= R v Jones (New Brunswick) =

1799 New Brunswick court case on slavery

R v Jones was a 1799 court case challenging the legality of slavery in New Brunswick. The court was unable to reach a consensus, so slavery was not immediately outlawed, but the case influenced public opinion against the institution.

== The case ==

Caleb Jones (c. 1743–1816) was a slave owner and Loyalist who fled north from Maryland to New Brunswick after the American Revolution. In the 1780s, Jones purchased slaves in New York and Maryland and moved them to his farm in New Brunswick where he forced them to labour.

By the end of the 18th century, slavery was increasingly controversial in the British colonies, and a number of prominent New Brunswickers sought to challenge the practice, including Solicitor General Ward Chipman. In 1799 they helped a woman named Nancy (sometimes called Ann) file a writ of habeas corpus challenging her enslavement by Jones. Nancy was represented pro bono by Chipman and Samuel Denny Street, while Jones retained Attorney General Jonathan Bliss, John Murray Bliss, Thomas Wetmore, Charles Jeffery Peters, and William Botsford. Sampson Salter Blowers also advised Nancy's counsel. The case was heard by the full bench of the Supreme Court of New Brunswick: George Duncan Ludlow, Joshua Upham, Isaac Allen, and John Saunders. Saunders was known to oppose slavery, while Ludlow, Upham and Allen all owned slaves themselves.

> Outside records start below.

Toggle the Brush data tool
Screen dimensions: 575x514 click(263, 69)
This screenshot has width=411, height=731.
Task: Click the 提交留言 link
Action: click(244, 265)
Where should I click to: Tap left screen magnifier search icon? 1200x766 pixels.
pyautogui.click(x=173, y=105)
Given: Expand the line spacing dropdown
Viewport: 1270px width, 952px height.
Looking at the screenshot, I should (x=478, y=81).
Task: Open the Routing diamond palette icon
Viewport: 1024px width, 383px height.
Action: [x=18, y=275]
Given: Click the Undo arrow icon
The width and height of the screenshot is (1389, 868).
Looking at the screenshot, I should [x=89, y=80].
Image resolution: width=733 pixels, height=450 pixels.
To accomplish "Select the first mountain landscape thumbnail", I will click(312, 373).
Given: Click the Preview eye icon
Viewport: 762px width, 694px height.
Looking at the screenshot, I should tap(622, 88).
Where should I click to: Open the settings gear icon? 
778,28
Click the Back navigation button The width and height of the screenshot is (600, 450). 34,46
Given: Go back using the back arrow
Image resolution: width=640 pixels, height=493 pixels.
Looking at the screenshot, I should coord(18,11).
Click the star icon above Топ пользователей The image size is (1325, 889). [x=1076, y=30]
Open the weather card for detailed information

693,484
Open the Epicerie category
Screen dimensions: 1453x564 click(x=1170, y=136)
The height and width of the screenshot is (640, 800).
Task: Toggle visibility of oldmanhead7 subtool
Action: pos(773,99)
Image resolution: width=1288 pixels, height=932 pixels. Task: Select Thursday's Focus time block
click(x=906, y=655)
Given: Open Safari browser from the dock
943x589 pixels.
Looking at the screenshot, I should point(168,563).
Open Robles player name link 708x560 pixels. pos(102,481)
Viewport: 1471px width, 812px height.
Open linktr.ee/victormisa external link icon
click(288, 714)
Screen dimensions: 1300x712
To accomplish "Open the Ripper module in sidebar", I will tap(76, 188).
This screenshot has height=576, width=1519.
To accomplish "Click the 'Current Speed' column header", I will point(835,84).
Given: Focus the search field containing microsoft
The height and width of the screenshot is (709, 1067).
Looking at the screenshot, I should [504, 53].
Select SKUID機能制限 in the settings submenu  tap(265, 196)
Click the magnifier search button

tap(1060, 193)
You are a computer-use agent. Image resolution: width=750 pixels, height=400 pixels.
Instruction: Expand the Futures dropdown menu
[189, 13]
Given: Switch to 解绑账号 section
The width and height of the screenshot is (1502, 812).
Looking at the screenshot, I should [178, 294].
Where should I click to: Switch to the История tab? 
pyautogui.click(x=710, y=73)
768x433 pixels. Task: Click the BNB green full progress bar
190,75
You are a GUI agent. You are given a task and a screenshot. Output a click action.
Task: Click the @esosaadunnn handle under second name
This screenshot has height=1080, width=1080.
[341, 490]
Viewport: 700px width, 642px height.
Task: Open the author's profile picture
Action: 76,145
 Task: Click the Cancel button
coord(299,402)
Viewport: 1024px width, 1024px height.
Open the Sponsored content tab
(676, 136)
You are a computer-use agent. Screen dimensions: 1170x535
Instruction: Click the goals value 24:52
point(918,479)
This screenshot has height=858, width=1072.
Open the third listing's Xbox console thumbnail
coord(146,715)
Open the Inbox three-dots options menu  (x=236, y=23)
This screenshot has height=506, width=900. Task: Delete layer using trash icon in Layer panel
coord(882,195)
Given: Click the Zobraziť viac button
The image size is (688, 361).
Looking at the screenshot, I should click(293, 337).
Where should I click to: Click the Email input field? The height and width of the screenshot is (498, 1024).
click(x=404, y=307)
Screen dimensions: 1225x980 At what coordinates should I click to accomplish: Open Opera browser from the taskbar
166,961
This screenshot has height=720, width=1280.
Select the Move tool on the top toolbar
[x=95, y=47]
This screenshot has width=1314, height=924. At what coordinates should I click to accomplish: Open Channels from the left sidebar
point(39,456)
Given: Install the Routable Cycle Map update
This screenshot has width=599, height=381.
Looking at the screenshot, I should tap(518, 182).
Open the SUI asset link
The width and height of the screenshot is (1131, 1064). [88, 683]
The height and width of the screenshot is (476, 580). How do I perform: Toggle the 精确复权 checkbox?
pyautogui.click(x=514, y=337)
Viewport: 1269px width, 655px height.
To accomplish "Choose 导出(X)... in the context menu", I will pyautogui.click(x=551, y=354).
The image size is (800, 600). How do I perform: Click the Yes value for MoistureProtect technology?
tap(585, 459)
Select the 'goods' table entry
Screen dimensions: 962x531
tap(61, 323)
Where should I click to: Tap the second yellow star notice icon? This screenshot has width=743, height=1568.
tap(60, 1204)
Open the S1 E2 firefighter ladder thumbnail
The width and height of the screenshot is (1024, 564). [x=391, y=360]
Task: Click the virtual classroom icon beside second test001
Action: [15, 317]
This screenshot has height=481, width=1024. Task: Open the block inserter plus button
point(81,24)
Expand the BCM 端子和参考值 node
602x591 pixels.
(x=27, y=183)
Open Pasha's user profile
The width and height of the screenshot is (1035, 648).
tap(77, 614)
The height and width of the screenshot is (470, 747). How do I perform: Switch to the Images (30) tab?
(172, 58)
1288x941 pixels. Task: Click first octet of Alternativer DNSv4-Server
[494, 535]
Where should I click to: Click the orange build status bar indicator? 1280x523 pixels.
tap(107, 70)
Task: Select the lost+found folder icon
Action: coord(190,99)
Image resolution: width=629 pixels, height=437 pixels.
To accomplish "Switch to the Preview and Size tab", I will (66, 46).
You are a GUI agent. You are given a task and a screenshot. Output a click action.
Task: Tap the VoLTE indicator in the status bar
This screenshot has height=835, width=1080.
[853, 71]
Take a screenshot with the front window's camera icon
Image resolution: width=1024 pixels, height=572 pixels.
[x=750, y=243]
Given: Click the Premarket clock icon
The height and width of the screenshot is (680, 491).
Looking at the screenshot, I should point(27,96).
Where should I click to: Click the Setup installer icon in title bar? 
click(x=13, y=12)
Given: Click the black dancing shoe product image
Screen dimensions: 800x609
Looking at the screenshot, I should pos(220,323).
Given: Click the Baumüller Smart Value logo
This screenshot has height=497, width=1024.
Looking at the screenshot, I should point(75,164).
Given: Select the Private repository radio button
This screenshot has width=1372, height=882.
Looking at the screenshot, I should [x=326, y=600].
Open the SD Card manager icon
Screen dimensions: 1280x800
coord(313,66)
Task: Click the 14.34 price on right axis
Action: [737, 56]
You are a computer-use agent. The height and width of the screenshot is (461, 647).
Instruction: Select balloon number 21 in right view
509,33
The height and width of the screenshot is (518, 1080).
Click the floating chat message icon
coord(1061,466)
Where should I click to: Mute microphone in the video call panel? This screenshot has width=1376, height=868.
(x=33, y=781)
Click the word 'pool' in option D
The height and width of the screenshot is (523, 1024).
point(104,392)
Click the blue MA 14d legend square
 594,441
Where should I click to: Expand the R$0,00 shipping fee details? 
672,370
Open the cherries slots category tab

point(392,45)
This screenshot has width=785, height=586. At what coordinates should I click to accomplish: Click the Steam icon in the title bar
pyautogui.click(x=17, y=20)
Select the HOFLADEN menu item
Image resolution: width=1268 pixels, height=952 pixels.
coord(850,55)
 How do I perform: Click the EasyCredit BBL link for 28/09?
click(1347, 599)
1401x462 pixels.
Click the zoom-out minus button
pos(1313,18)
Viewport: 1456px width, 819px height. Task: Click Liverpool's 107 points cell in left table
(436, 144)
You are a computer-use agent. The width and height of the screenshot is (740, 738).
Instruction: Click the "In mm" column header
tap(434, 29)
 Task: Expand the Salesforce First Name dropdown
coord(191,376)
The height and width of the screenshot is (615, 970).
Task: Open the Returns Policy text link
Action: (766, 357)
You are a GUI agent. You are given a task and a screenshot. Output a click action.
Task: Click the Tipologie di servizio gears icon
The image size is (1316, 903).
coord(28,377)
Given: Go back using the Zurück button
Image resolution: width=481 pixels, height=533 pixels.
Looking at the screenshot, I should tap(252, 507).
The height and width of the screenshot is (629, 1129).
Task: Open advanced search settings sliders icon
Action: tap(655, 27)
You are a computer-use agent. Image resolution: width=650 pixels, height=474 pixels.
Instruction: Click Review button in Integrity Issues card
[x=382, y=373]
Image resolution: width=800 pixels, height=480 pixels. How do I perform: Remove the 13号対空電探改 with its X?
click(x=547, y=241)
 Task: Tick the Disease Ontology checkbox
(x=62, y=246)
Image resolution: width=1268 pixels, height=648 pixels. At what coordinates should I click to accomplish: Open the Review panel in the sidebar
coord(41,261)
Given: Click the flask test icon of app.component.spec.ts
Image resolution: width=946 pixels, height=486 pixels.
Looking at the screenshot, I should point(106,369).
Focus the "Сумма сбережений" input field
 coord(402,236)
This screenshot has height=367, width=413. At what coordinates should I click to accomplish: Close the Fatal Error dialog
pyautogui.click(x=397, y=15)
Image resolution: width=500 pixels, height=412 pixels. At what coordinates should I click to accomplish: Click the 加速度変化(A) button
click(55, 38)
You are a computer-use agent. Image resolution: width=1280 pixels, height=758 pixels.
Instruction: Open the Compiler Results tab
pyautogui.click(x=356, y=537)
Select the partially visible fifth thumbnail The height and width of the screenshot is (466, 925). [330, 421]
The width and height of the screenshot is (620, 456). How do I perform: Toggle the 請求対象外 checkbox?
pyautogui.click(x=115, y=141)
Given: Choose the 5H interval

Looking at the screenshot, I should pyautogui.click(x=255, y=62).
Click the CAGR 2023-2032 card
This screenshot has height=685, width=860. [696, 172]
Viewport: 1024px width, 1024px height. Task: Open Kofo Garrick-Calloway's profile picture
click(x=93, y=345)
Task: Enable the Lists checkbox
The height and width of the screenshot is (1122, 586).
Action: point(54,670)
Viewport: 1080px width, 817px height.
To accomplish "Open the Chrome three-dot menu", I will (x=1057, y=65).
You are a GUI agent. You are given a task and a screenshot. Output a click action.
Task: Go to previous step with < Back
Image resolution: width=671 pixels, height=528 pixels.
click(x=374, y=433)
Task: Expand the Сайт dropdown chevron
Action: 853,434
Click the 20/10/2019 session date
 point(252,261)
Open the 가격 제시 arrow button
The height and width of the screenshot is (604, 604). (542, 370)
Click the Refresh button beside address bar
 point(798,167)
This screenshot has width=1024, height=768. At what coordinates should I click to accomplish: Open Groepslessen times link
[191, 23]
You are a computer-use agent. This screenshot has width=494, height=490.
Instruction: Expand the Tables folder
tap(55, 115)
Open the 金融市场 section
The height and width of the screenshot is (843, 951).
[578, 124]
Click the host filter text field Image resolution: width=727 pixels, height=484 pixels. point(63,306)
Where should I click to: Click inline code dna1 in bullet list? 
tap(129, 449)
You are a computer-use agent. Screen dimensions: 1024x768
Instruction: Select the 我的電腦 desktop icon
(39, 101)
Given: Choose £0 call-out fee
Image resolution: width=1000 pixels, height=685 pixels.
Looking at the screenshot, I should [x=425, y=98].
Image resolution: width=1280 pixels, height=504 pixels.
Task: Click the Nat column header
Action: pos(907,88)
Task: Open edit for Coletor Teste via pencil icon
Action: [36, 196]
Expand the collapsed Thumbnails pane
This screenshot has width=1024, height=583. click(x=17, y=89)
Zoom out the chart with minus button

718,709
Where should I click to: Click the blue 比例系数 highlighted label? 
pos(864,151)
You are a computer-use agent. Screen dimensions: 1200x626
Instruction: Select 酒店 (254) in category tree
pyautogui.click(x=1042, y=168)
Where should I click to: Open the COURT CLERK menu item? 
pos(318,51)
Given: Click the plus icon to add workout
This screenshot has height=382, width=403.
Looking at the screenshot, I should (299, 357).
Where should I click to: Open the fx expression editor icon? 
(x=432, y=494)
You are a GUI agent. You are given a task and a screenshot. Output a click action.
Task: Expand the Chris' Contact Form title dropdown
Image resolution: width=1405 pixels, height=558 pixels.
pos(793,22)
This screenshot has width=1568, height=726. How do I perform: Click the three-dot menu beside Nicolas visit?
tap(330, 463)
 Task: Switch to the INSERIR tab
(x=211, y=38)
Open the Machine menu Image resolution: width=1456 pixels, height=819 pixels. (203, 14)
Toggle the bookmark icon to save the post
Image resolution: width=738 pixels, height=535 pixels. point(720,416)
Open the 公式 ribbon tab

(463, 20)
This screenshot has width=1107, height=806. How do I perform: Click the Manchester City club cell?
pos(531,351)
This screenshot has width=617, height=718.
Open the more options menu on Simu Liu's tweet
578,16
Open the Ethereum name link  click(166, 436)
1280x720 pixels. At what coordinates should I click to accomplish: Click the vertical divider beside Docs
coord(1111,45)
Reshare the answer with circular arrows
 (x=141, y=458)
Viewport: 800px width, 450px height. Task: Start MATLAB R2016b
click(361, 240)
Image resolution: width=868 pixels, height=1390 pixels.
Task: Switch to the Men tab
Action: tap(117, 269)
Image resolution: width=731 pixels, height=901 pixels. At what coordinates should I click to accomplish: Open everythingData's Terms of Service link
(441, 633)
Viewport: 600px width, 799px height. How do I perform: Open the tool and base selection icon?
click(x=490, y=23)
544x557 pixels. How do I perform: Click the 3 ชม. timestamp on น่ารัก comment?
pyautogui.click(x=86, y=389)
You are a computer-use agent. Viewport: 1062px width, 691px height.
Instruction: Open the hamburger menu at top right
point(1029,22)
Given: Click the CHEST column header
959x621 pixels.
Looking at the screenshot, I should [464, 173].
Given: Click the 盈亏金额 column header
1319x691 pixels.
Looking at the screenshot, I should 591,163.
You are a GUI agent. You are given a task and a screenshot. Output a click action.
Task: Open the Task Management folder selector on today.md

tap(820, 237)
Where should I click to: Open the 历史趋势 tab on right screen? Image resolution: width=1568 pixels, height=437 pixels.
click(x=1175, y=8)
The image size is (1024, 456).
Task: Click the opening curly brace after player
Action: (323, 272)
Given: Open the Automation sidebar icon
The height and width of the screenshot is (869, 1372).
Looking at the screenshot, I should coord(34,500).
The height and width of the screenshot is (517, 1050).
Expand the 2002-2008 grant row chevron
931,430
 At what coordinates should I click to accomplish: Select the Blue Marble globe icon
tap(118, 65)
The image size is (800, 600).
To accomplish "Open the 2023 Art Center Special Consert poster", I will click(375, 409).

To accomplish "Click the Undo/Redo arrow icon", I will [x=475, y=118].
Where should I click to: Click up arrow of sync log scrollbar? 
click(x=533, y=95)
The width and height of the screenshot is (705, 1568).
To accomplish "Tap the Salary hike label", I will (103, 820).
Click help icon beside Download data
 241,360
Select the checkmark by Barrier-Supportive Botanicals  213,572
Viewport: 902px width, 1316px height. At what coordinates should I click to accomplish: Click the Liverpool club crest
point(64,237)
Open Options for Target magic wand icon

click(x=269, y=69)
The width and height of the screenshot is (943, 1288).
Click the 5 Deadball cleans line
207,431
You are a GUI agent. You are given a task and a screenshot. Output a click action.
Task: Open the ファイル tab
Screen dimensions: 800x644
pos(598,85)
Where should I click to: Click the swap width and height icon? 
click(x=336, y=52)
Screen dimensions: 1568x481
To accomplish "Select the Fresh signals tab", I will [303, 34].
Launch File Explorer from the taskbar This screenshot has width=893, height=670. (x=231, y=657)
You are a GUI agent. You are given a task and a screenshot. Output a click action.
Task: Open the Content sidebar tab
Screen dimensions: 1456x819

The case lasted nearly a year, with the court announcing a split decision on 18 February 1800: Ludlow and Upham found in favour of Jones and Allen and Saunders found for Nancy. As no judgment was recorded, Nancy effectively lost her case and was returned to captivity.

A similar case was commenced nearly simultaneously on behalf of another enslaved woman, Mary Morton, against her enslaver, Stair Agnew. R v Agnew did not go to trial and several commentators have conflated the two cases, sometimes referring to the petitioner as Nancy Morton. Agnew, then a member of the legislature, was so incensed by the judges who ruled for Nancy that he challenged Allen to a duel. While Allen declined, Nancy's lawyer, Street, eagerly took his place.

Although Nancy was not freed, the case was considered instrumental in turning public opinion against slavery. In fact, one of the judges, Isaac Allen, manumitted his own slaves after the hearing and a number of other slave owners were apparently persuaded to do the same. By 1820, slavery was essentially extinct in New Brunswick, partly due to the controversy provoked by R v Jones.